**EXERCISE GOAL:** All records are to be restated exactly, each line as it reads.

**ENTRIES SUPPLIED:**
[Start of Attachment]

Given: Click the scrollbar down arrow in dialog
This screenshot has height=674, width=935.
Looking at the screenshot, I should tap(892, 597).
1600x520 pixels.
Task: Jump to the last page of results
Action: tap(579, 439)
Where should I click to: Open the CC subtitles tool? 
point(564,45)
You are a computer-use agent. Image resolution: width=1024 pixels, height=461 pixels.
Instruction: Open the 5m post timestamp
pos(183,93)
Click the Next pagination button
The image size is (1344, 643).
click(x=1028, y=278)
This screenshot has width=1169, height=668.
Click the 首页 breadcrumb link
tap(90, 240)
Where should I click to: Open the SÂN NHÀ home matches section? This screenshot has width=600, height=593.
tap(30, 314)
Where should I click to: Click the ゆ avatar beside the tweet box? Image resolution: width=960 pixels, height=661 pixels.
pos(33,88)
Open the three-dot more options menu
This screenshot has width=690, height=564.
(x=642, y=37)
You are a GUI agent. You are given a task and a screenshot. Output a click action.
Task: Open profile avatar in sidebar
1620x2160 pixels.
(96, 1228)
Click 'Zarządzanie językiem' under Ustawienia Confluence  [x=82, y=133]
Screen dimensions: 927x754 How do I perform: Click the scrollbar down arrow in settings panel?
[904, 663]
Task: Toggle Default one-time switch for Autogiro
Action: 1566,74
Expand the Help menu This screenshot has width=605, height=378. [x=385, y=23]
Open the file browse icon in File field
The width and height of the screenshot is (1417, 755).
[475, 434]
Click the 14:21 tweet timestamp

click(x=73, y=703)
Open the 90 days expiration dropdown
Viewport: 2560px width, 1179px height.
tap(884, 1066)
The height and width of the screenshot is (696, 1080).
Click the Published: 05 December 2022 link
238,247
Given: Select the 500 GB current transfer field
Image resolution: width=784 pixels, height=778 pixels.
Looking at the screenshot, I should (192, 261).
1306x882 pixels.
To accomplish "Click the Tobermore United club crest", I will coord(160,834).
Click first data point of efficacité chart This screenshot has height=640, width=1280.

[End of Attachment]

**EXERCISE OUTPUT:**
Given: Click the scrollbar down arrow in dialog
This screenshot has height=674, width=935.
Looking at the screenshot, I should tap(892, 597).
1600x520 pixels.
Task: Jump to the last page of results
Action: tap(579, 439)
Where should I click to: Open the CC subtitles tool? 
point(564,45)
You are a computer-use agent. Image resolution: width=1024 pixels, height=461 pixels.
Instruction: Open the 5m post timestamp
pos(183,93)
Click the Next pagination button
The image size is (1344, 643).
click(x=1028, y=278)
This screenshot has width=1169, height=668.
Click the 首页 breadcrumb link
tap(90, 240)
Where should I click to: Open the SÂN NHÀ home matches section? This screenshot has width=600, height=593.
tap(30, 314)
Where should I click to: Click the ゆ avatar beside the tweet box? Image resolution: width=960 pixels, height=661 pixels.
pos(33,88)
Open the three-dot more options menu
This screenshot has width=690, height=564.
(x=642, y=37)
You are a GUI agent. You are given a task and a screenshot. Output a click action.
Task: Open profile avatar in sidebar
1620x2160 pixels.
(96, 1228)
Click 'Zarządzanie językiem' under Ustawienia Confluence  [x=82, y=133]
Screen dimensions: 927x754 How do I perform: Click the scrollbar down arrow in settings panel?
[904, 663]
Task: Toggle Default one-time switch for Autogiro
Action: 1566,74
Expand the Help menu This screenshot has width=605, height=378. [x=385, y=23]
Open the file browse icon in File field
The width and height of the screenshot is (1417, 755).
[475, 434]
Click the 14:21 tweet timestamp

click(x=73, y=703)
Open the 90 days expiration dropdown
Viewport: 2560px width, 1179px height.
tap(884, 1066)
The height and width of the screenshot is (696, 1080).
Click the Published: 05 December 2022 link
238,247
Given: Select the 500 GB current transfer field
Image resolution: width=784 pixels, height=778 pixels.
Looking at the screenshot, I should (192, 261).
1306x882 pixels.
To accomplish "Click the Tobermore United club crest", I will coord(160,834).
Click first data point of efficacité chart This screenshot has height=640, width=1280.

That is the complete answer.